As prices fall, reduction of swing contract volume take and buying of gas to inject into storage facilities, act to support hub prices.  But this impact has limitations, e.g. storage injection will start to dry up as facilities fill by June/July.  The current disconnect between hub and oil-indexed prices indicates that stronger forces are at work driving prices below the oil-indexed price band.  This is where global LNG dynamics are playing a key role.

Europe as LNG balancing market:

Since Fukushima, flexible LNG volumes (e.g. uncontracted production & divertible supply contracts) have mostly flowed to premium markets in Asia and South America.  European hub prices are a less attractive alternative for LNG that can be sold at higher prices elsewhere.  But the LNG spot market is relatively illiquid and when prices are soft, Europe plays an important balancing role in soaking up excess supply.  This is particularly the case in spring periods given seasonal weakness in Asian LNG demand.

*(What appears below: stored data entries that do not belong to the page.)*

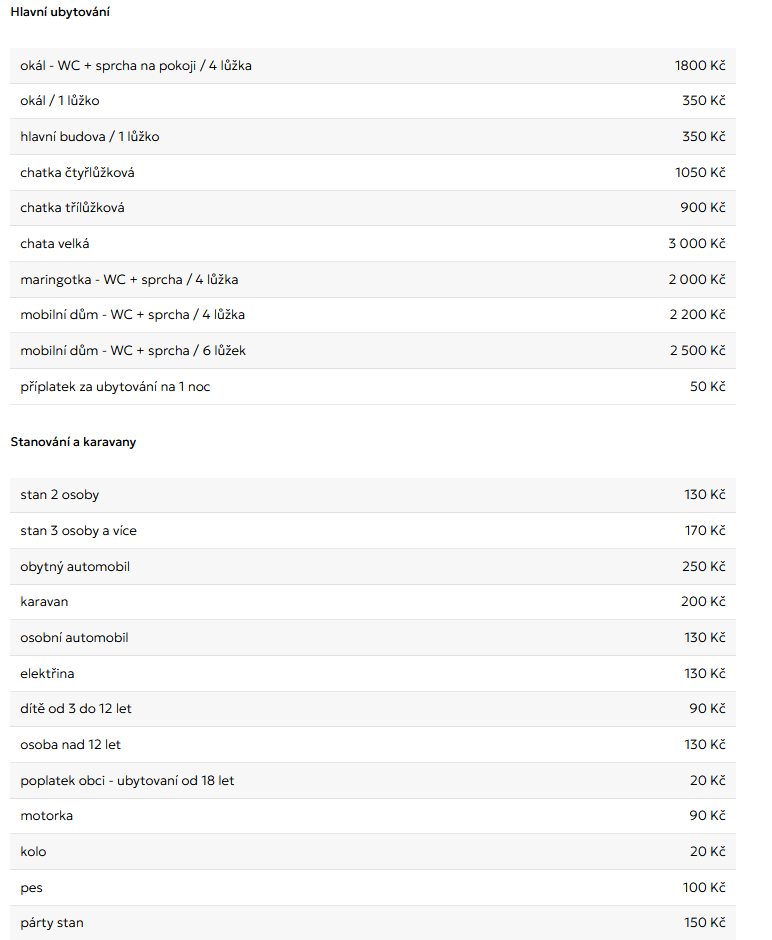Click the "elektřina" row label
Image resolution: width=772 pixels, height=940 pixels.
point(47,674)
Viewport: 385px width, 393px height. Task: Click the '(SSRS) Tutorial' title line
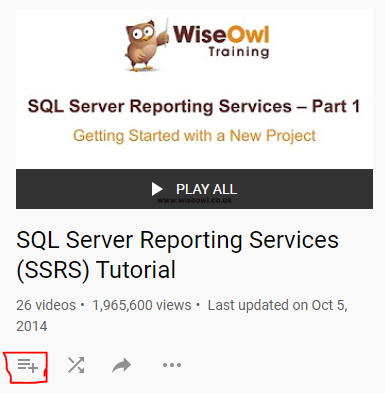click(x=96, y=270)
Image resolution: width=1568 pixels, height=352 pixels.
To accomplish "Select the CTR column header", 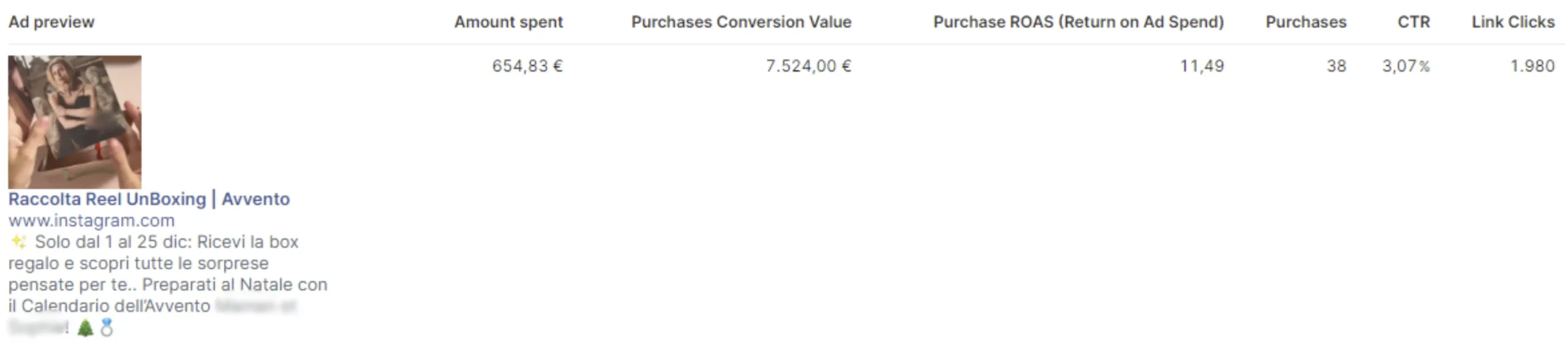I will pyautogui.click(x=1414, y=22).
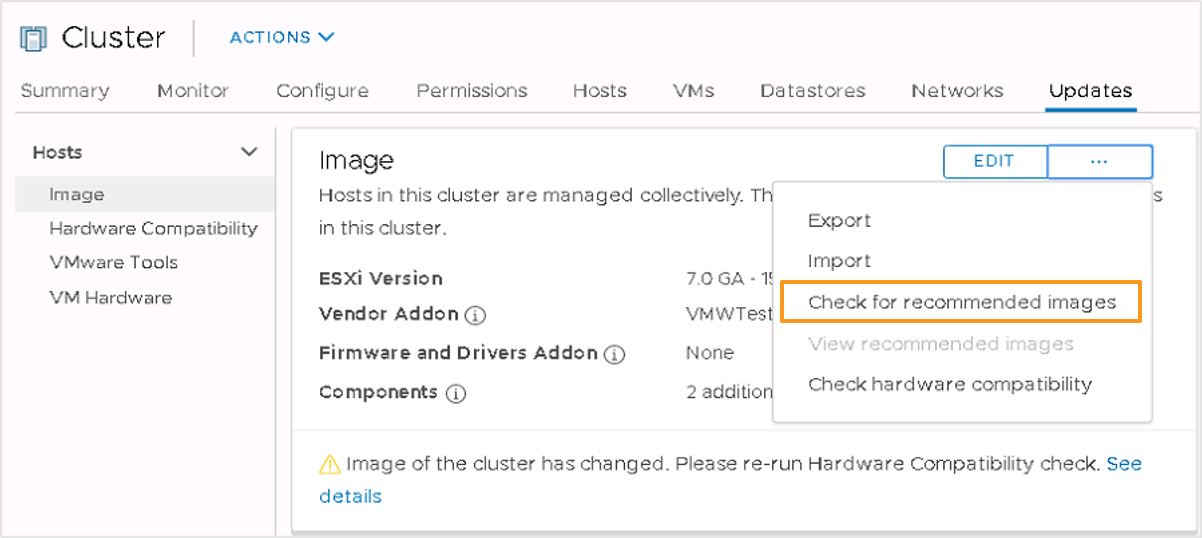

Qatar as the world’s largest exporter of LNG plays a key role in determining flows to Europe.  The Qataris have significant volumes of relatively inflexible uncontracted production that needs to find a market.  Most of this LNG flows to Asia.  But when Asian spot prices are weak and liquidity is poor, additional volumes can act to drive prices even lower.  It is not in the Qatari’s strategic interest to drive a slump in spot prices in their primary market.  So surplus LNG is typically sold into Europe, hence the volume pickup in gas imports to the South Hook terminal in the UK over the last couple of months.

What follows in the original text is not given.